Summary: Message 44 in our exposition of Romans. This message discusses unity in spite of differences.
Chico Alliance Church
Pastor David Welch
“Maintaining Unity in Spite of Differences” Romans 14:1-15:12
Transformation in how we live begins with renewal of how we think. From chapter 12 on, Paul specifies several areas where we need to adjust our thinking and change our living.
A. Regarding our dedication to God (12:1-2)
B. Regarding our place in the body of Christ (12:3-10)
C. Regarding our purpose in life (12:11)
D. Regarding difficult times (12:12)
E. Regarding saints in need (12:13)
F. Regarding difficult people (12:14-21)
G. Regarding government (13:1-7)
H. Regarding our neighbor (13:8-10)
I. Regarding our lifestyle in light of Christ’s return (13:10-14)
1. Perceive the times
a) It is already past time to wake up
b) The culmination of our spiritual journey is closer
c) The dawning of the kingdom of light is near
2. Practice the truth
a) Live in light of the truth not the darkness
b) Live honorably not wickedly
(1) Avoid aimless pursuits
(2) Shun shameless sexual pursuits
(3) Stop selfish pursuits
c) Embrace Jesus and evade the flesh
“Love greatly and live godly in light of the Lord’s soon return.”
J. Regarding unity in spite of differences in our service to God 14:1-15:7
There are more divisions and fights in the church over minor matters than significant differences.

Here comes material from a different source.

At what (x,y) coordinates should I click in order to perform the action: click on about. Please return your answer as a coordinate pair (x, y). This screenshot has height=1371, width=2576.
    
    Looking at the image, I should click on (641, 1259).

Many of the bitter differences that arise in the church have little to do with significant matters clearly addressed in the Scriptures. Many of our current denominations developed due to differences of opinion over things like mode of baptism, manner of government, styles of worship, methods and forms.
Believe as I believe, No more, no less;
That I am right, And no one else, confess;
Feel as I feel, Think only as I think;
Eat what I eat, And drink what I drink;
Look as I look, Do always as I do;
Then, and only then, Will I fellowship with you.

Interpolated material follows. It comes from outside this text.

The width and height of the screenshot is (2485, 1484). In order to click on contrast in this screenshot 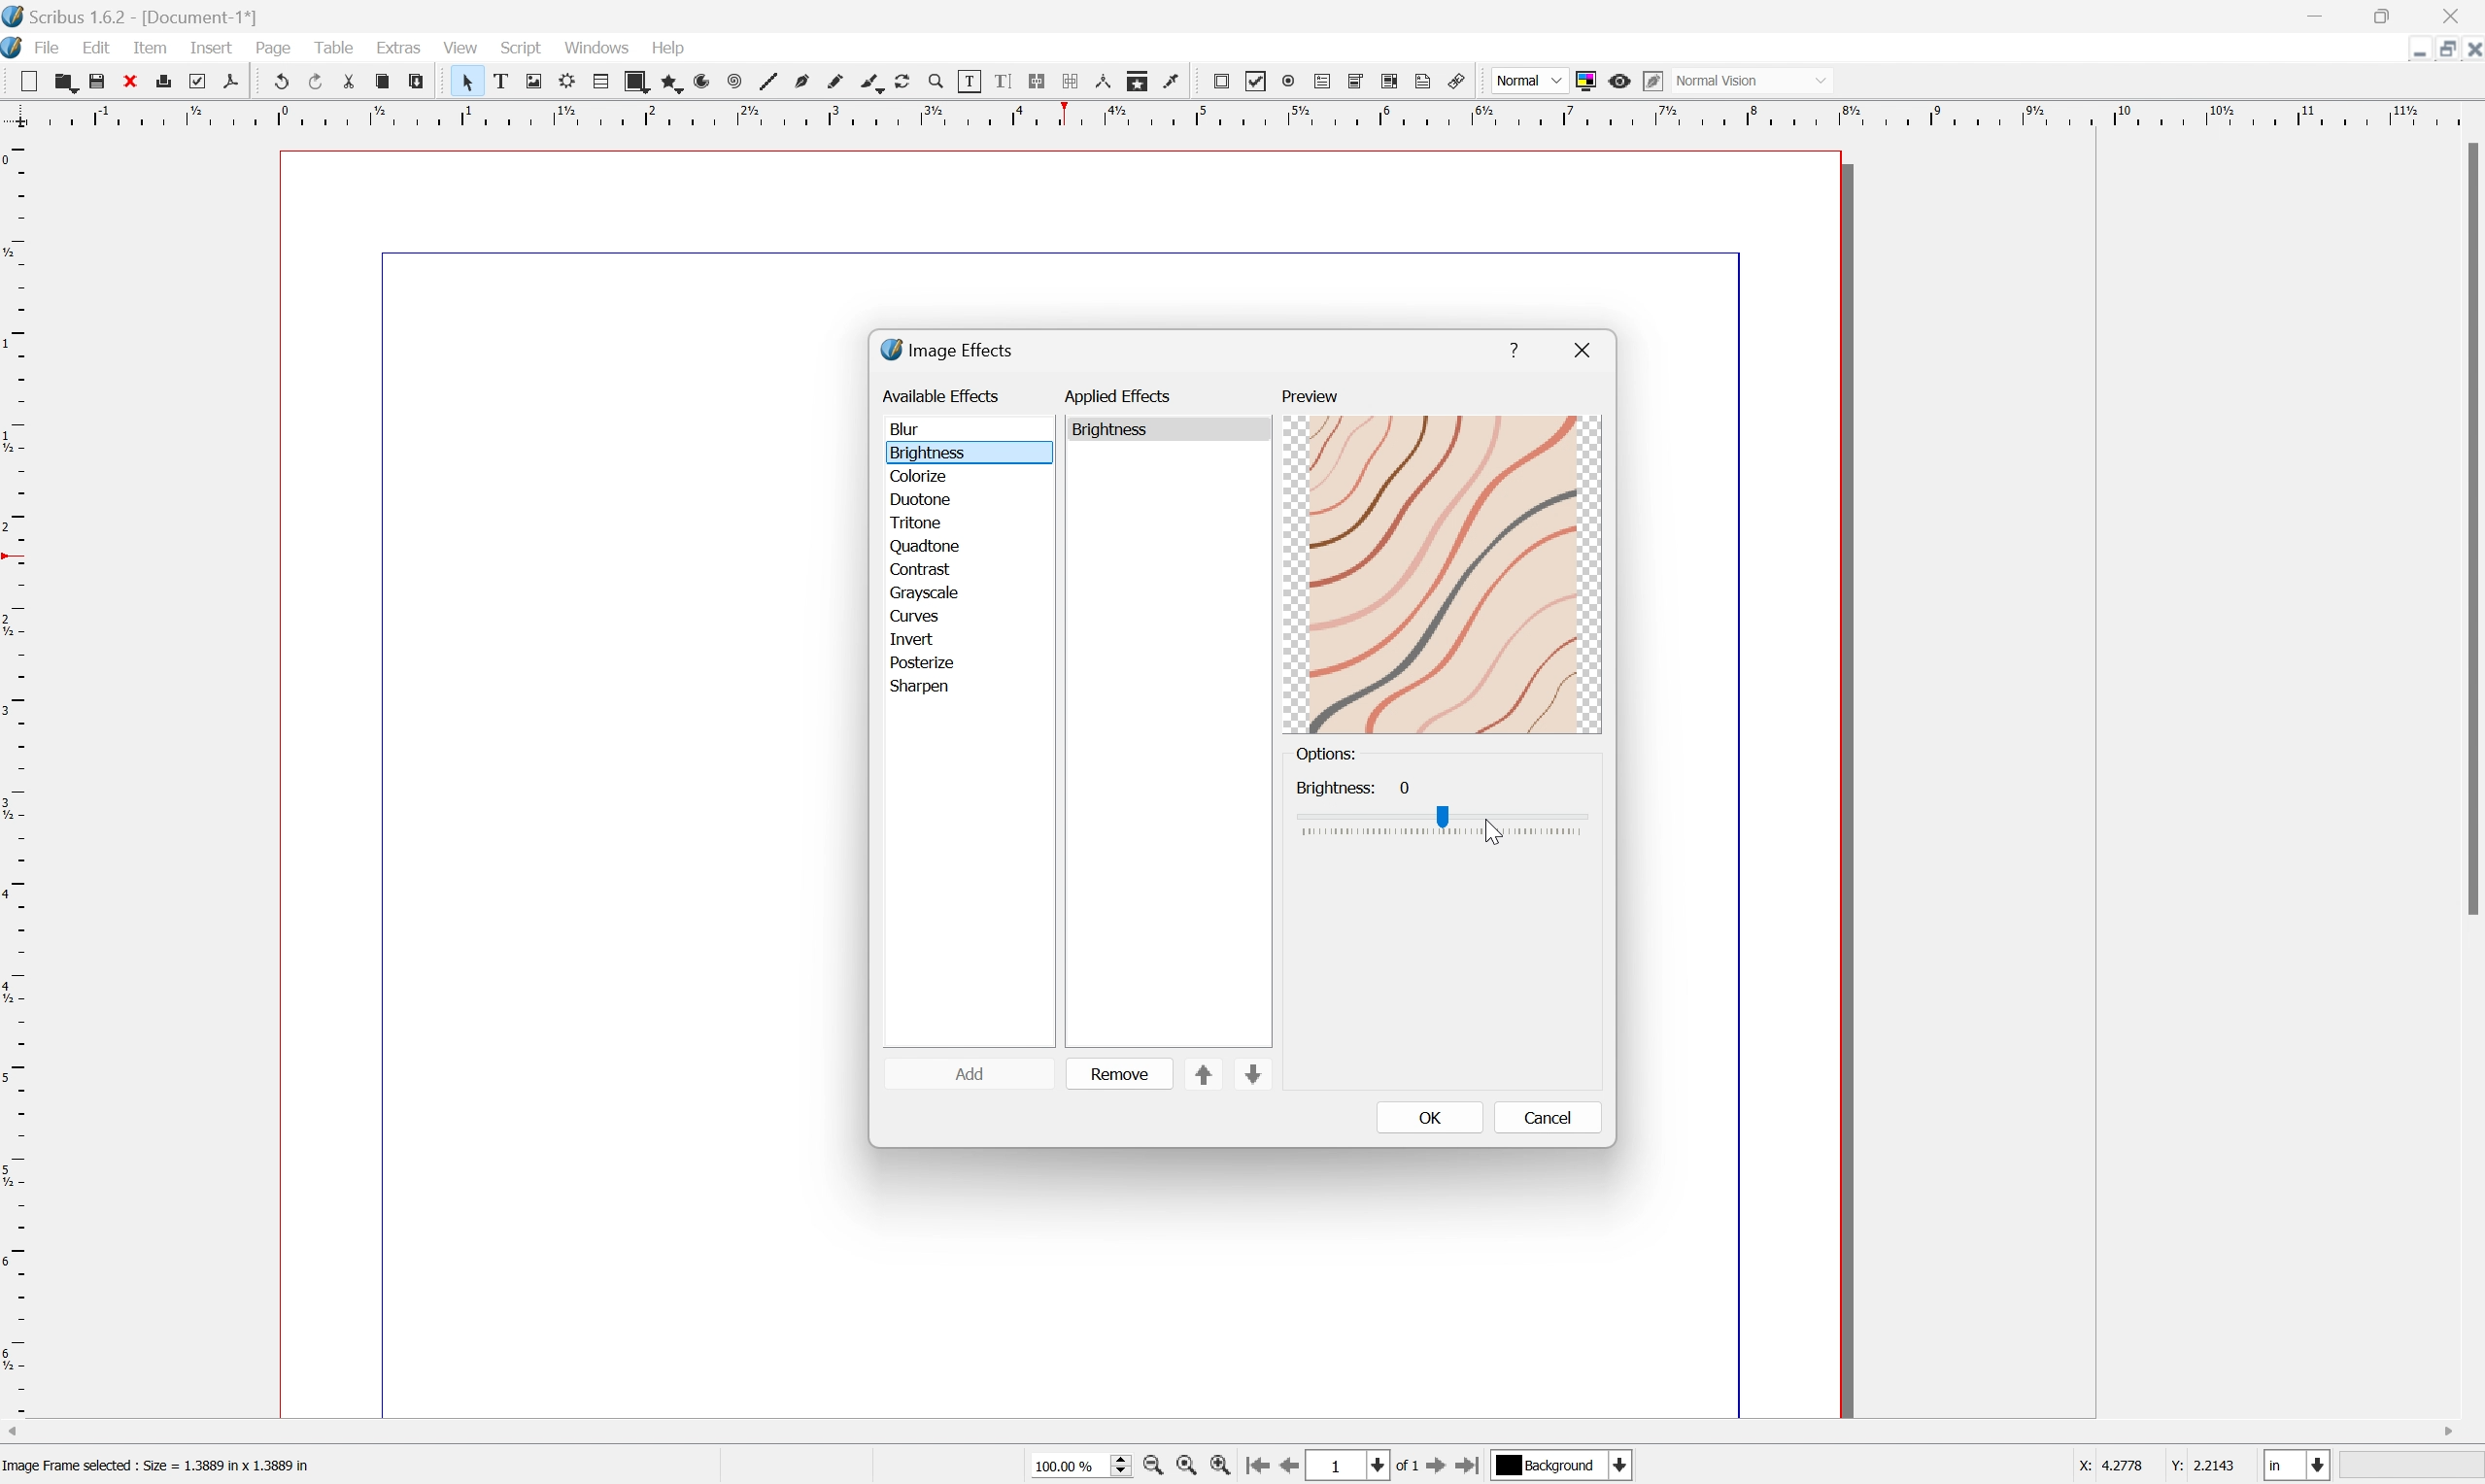, I will do `click(927, 566)`.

Paul addressed such differences in the church at Rome and how we should think and act when they arise. This must have been a significant issue in the church at Rome and perhaps the Corinthian church because Paul devotes significant space compared to the space given to other issues. The specifics of the problem are not really clear from this passage. We do know it had something to do with the particular observance or failure to observe certain rules concerning diet and days. There are actually two tracks of insight to be gained from this passage.
First -- how we should deal with differences regarding the way we worship and serve God.
Second -- The whole issue of our freedom or liberty in Christ.
The primary purpose of this passage is to encourage unity in spite of differences.
As far as I understand the situation in the church at Rome, two factions or groups had developed. The beauty of the Gospel is that it initially united extremely diverse and sometimes hostile groups of people. Rich / poor, nationality / nationality, Jew and Gentile. The Roman church attracted both Gentile Christians and Jewish Christians. The Gentiles came to the church with little spiritual heritage other than pagan rituals. The Jews brought a rich heritage of worship and expressive religious ritual and practice. Both groups came to understand that salvation is by grace alone and that no ritual or observance of the Law could save them or cause them to be welcomed by God. No level of trying to keep the Law could merit salvation. Salvation came on the basis of faith in the work of Jesus on their behalf. The one group whom Paul labels “the strong” enjoyed a healthy understanding of their new found freedom in Christ and felt no pressure to observe either diet or days to please God. The Jewish Christians however maintained a sense of duty regarding both diet and days. Paul calls these “the weak” or those without strength because of their sincere but unnecessary compulsion to continue many of the non-essential traditions of their heritage. It is thought that they were so concerned about still observing strict dietary laws that they had actually become vegetarians in order to guarantee avoiding un-kosher market meat. They also still held the Sabbath Day to be of greater importance than other days; perhaps also certain other observances of special Jewish feast days. From what we gather from this passage, a division arose between the two groups that Paul felt obligated to address.
Comparable contemporary issues might include things like style of worship, church attire, various protocol or procedures, celebration of certain days or observances over others, Bible versions, taste in décor, instruments used in the church, SS curriculum, perhaps even issues like time of the rapture or who is the anti-Christ or the kings of the North. It may have to do with how we raise our children or what we do for leisure. These are things that might be considered non-essential or things not specifically addressed or clearly addressed in Scripture one way or the other. These are issues related to form rather than doctrine. These are things dealing with taste or tradition rather than truth. Perhaps they relate to more to policy than Biblical propositions. They have little to do with essential teaching and tenets of the faith.